Esta canción fue finalista. No obtuvo premio. ¿O sí? Ustedes lo dirán…

Recuerden que no soy cantante, pero me gusta interpretar yo mismo mis canciones, ponerles el sello que, al parecer, me identifica. Aunque no creo tampoco en el discurso ideológico de la identidad. Mientras menos identitario sea uno, mucho mejor.

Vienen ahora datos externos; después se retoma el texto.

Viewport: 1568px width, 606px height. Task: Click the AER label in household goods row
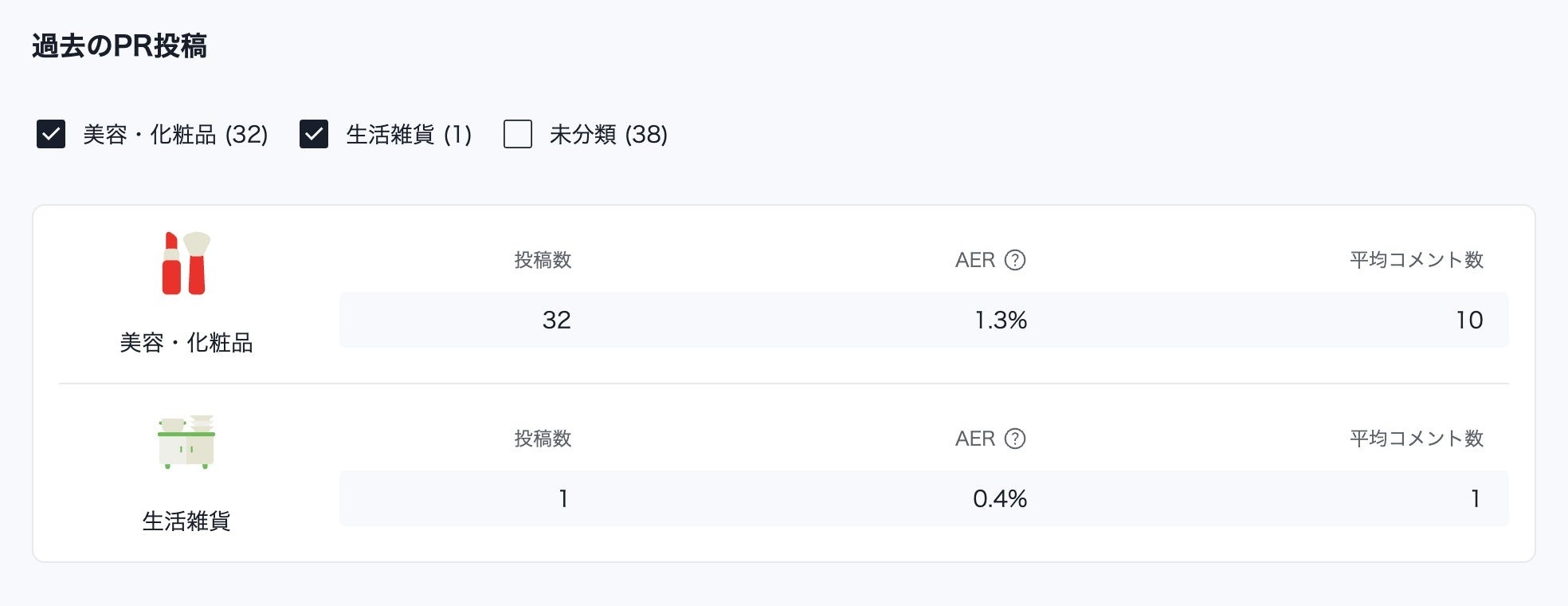click(975, 439)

¿Pedantería? No. Solamente humor. Lo más lejos que he viajado es al corazón de la tarralí en territorio cuyabro. Y a propósito de humor, las burritas que animan el intermedio instrumental son un jocoso recuerdo juvenil de una vez jugando fútbol junto al río Sinú, de repente uno de los equipos quedó incompleto, empezamos a verificar quién faltaba, el Bodega, falta el Bodega, bajamos hasta la orilla a ver si se había ahogado, pero no, sí estaba ahogado pero de placer, detrás de una simpática muchachita de cuatro patas. Fajado y con los ojos salidos de las órbitas. La chuleada fue fenomenal, no se inmutó, nos mostró los dientes cariados y siguió en lo suyo. Lo esperamos arriba, en el peladero que servía de cancha, hasta que retornó por fin al partido. Aquel día hizo tres goles. Piernas más rápidas y felices. No paraba de reír.

Bien. Esa es la historia de El porro viajero. Si se merece salir en hombros o mediante una patada en el trasero, ambas opciones son bienvenidas. Mal que bien, este porro viajero se volverá siempre a ir de Montería. Y sin plata, para más joder.